Michael Diamond

 

The Repair of Midnight

The broken landscape, twigs on a stone, a body shrouded and unshrouded by mist. Paradise, by some manner of reckoning. A stark beauty beckons those who would enter. Who shall pass? In the holy language it is called garden. A garden that has known the touch of no gardener. Midnight, a garden in time, when one day becomes another, the tipping point of night.

In the hallway of my beloved’s house there are many doors. A guardian crouches alert, awaiting some sign of direction, a crack in the door. Muffled voices, filtered light and shadow, crumbs. Fleeting memories of everything that was, is, or ever shall be, destroyed. The blink of an eye.

Who shall ascend the staircase to the landing, the space between the quotidien and the nocturnal? The thousand’s for the gardener to haul away debris, the season of our neglect, bare earth.

The four women who entered midnight. One awakened, changed her clocks and hung out the laundry. One prepared the pump of the elixir for her essential sweetness. One slept through, grandchildren tucked away. And one also slept, her Zuzu snugly in her crate.

There is no flaw in them, the waters of Babylon notwithstanding. Yes, the Holy Temple still lies in ruins. Yes, diaspora. All may pass for destroyers, though each one is destroyed. Yes.

The repair of midnight’s garden requires nothing–no tools, no seeds, no amendments for the soil. Nothing, that impossible nothing. Neither ghost, nor machine, nor clockwork, nor gear. Nothing.

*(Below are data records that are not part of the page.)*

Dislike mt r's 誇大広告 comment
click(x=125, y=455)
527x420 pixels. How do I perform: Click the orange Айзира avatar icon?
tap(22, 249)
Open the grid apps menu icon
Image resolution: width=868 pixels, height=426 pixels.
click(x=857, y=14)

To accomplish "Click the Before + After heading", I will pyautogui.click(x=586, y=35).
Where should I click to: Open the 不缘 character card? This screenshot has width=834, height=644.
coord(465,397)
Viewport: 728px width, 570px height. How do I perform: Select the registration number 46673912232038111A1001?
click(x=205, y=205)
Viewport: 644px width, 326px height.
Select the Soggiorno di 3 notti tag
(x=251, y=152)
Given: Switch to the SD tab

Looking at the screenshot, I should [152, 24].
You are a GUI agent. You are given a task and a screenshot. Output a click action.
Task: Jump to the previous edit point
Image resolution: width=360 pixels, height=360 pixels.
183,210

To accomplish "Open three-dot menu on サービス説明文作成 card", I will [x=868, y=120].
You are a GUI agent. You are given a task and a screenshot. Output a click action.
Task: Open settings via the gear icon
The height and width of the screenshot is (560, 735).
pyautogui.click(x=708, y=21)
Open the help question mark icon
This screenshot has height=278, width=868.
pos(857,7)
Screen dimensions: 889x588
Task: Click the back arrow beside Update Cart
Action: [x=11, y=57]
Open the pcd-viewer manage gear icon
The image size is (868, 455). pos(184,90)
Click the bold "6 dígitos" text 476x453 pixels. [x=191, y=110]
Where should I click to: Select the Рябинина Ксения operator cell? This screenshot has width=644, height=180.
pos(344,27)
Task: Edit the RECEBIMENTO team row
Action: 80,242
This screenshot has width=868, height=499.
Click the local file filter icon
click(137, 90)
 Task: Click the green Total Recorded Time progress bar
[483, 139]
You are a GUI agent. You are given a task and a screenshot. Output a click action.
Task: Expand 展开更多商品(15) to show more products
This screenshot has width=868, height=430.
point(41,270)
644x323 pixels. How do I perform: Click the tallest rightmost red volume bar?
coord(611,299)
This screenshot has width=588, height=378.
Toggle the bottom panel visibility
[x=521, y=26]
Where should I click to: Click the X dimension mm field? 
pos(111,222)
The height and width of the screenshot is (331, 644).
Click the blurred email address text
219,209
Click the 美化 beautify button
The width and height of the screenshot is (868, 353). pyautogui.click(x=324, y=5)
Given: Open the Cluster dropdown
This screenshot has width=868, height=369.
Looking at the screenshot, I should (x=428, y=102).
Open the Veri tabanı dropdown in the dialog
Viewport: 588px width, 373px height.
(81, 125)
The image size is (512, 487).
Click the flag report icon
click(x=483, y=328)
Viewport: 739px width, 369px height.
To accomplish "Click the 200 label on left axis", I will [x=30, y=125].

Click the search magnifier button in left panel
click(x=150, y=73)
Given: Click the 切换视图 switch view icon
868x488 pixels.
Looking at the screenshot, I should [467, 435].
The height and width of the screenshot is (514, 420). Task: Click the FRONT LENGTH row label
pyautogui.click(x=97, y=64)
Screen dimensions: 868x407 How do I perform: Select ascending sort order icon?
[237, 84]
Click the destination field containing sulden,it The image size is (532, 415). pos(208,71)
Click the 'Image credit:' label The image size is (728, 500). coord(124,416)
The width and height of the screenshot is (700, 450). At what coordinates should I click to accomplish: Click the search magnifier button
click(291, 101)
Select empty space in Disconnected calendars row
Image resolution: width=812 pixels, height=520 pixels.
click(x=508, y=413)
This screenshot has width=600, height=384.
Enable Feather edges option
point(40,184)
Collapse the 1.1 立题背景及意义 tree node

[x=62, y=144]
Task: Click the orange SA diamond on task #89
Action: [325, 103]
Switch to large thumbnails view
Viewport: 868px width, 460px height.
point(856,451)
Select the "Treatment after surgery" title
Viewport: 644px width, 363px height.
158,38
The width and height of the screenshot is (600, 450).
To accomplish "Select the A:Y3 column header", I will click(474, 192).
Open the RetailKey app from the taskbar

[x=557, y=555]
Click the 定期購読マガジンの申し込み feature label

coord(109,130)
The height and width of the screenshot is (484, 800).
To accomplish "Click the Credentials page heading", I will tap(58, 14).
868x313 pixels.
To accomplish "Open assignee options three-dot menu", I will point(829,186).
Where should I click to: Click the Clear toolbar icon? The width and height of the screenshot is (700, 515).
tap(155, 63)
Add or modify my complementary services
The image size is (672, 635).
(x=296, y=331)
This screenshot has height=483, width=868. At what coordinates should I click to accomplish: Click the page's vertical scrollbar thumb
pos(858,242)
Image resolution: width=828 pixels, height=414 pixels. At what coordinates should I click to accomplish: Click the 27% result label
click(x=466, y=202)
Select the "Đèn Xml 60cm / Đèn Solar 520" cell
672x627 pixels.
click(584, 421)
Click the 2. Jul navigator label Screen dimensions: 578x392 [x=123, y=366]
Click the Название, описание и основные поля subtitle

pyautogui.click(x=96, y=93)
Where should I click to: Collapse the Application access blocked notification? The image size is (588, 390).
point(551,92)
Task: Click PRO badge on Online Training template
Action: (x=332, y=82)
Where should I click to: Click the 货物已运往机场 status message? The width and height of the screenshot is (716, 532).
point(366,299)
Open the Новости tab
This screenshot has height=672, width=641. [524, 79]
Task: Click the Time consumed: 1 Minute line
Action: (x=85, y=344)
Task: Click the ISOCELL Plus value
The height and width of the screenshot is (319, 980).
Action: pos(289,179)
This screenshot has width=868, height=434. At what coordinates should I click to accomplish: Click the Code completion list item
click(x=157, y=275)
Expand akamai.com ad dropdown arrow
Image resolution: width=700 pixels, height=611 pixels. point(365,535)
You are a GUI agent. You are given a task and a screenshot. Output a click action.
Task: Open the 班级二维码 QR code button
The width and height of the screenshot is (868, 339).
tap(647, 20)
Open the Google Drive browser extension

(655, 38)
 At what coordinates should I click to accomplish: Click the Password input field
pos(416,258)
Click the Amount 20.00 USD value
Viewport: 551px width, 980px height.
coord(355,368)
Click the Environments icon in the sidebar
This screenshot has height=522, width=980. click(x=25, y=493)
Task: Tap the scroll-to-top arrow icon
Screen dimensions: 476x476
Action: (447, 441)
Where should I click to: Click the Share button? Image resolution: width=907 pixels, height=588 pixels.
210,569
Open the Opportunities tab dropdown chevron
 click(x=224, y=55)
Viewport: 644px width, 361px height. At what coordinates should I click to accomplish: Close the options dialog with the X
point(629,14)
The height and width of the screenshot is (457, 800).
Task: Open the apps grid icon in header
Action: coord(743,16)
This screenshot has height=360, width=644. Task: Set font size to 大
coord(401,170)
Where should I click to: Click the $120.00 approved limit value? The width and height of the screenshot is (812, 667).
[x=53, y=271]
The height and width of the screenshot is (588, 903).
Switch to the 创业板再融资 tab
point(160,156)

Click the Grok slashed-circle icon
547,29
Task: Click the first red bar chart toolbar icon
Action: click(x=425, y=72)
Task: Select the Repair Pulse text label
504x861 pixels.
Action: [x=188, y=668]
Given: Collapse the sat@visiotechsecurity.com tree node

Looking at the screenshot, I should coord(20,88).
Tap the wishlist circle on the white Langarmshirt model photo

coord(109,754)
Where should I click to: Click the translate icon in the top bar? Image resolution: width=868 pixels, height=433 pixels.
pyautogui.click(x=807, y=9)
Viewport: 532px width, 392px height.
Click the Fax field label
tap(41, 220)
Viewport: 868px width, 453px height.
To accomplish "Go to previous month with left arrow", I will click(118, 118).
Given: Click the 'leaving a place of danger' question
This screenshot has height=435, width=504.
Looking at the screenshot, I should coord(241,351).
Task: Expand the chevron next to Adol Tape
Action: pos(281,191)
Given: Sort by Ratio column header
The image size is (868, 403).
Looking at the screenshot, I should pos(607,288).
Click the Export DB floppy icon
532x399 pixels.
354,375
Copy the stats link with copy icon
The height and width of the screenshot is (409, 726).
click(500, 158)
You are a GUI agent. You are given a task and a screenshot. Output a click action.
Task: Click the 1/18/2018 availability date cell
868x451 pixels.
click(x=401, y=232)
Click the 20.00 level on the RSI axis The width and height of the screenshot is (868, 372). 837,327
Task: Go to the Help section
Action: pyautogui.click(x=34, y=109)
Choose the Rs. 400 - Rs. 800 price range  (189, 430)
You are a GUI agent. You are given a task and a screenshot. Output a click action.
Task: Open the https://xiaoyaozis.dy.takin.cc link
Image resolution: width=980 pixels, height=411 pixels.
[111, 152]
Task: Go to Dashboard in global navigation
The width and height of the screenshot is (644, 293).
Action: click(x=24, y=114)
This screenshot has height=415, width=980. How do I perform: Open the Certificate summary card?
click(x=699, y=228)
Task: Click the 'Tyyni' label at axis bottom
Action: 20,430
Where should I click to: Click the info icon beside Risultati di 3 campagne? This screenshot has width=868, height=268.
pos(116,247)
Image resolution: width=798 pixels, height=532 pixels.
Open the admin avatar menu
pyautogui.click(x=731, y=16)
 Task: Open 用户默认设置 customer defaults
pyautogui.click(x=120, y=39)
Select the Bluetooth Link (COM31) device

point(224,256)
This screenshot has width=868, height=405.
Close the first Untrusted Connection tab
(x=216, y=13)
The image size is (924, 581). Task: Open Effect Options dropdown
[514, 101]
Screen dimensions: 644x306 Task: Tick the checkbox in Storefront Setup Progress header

Sometimes a ruin is just a ruin, neither picturesque nor heartrending, merely evidence of what was and is no longer. The heart must turn itself to the garden, its hard edge to the recalcitrant soil. Open.

 Open to the walking, the connecting, the network of the heart captures song and instruction. There is a ladder in the garden. They say that angels once tread its rungs.

 Compost and composition, the fallout from a year of seeking protection. What is lost? The tang of cumin is now stale urine. Yes, a loss, yet what remains is the holy scent of anointment.